Fluid nature of the market
Adding to the complexity of multiple stakeholders comes a very fluid market that responds quickly to the ebb and flow of economic demands. The business world has no respect for the ethical requirements imposed on doctors, and businesses will find ways to maximise profits, sometimes at the expense of the doctor and patient. Short-term payouts become more attractive than long-term gains that run counter to the ethos of the family practitioner, who depends on a lasting relationship with the patient over time.
As a result, market practices will always be changing and the ethical challenges doctors face will inevitably be a recurrent theme. Previously, the problem was about fee-splitting and commissions paid to TPAs, but this did not prevent them from continuing to pressure GPs to accept lower fees and narrower margins to remain competitive. Today, many grouses and anecdotal complaints about TPA charges and practices are once again resurfacing.
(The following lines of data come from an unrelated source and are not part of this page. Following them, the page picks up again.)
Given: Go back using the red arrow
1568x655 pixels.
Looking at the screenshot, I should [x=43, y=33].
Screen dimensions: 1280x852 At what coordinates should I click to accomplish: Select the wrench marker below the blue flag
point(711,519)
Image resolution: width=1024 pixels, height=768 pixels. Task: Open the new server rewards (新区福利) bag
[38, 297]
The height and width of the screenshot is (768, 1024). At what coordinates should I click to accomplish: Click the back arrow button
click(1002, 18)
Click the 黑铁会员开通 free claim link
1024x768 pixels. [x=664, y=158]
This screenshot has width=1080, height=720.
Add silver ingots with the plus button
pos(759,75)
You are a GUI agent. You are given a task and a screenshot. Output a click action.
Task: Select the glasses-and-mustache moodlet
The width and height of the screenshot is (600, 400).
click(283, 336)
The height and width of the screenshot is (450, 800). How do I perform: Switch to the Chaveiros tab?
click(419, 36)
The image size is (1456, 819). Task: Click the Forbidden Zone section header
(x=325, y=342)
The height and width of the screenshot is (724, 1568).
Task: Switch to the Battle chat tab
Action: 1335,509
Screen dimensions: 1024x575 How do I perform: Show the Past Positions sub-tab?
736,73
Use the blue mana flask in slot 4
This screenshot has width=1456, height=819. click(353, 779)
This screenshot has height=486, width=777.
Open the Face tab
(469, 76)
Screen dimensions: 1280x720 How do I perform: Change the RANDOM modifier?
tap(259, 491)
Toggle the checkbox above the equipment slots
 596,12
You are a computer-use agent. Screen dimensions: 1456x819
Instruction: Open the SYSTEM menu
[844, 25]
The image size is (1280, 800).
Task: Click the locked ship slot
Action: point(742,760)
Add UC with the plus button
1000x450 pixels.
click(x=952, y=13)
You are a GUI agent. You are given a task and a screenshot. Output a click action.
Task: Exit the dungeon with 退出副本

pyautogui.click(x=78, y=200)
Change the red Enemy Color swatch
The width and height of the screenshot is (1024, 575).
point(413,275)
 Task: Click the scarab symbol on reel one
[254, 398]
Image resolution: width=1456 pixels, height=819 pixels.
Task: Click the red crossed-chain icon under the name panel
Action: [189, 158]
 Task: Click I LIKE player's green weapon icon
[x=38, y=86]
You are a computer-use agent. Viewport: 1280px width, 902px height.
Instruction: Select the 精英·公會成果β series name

Rather than perceiving that nothing has changed, the doctor should perhaps think of it in terms of constant change, with new schemes and new challenges necessitating adaptation.
Role of the SMA
The SMA, representing the interests of doctors in Singapore, continues to play a critical role in the healthcare landscape. As individuals, GPs often find themselves powerless to negotiate with businesses, and lacking the skills and administrative support to engage them. Doctors need to come together under a common purpose if they want to improve their situation. The process however, may take time and may even seem too slow for some, but with persistence, it can be done. The SMA needs the continued support of its membership.
The doctor-patient relationship as the key
The doctor-patient relationship is the fundamental unit of clinical medicine. A strong relationship based on trust fuels the therapeutic alliance. Our ethical framework sets out the boundaries for the relationship to function. Business practices that push ethical limits threaten the doctor-patient relationship and need to be brought to light. The best approach to lobbying for change is for doctors to be strong patient advocates and to always act in the patient's best interest. Doctors should continue to provide feedback to SMC and ask for guidance on good ethical practice. This can be done via the professional bodies, such as the SMA, the Academy of Medicine, Singapore, and the College of Family Physicians Singapore.
Regulation
The SMC regulates the behaviour of all registered doctors, but it is not able to regulate TPAs nor influence how business entities operate. Trying to change market practice through the regulation of doctors is therefore taking an indirect route, and it has to be done with a delicate balance in order not to over-regulate medical practitioners. TPAs play a significant component in the healthcare environment and their practices affect the cost of healthcare and health outcomes in the population. It is therefore in the interests of stakeholders such as the Ministry of Health to come up with new legislation in the medium term to regulate TPAs.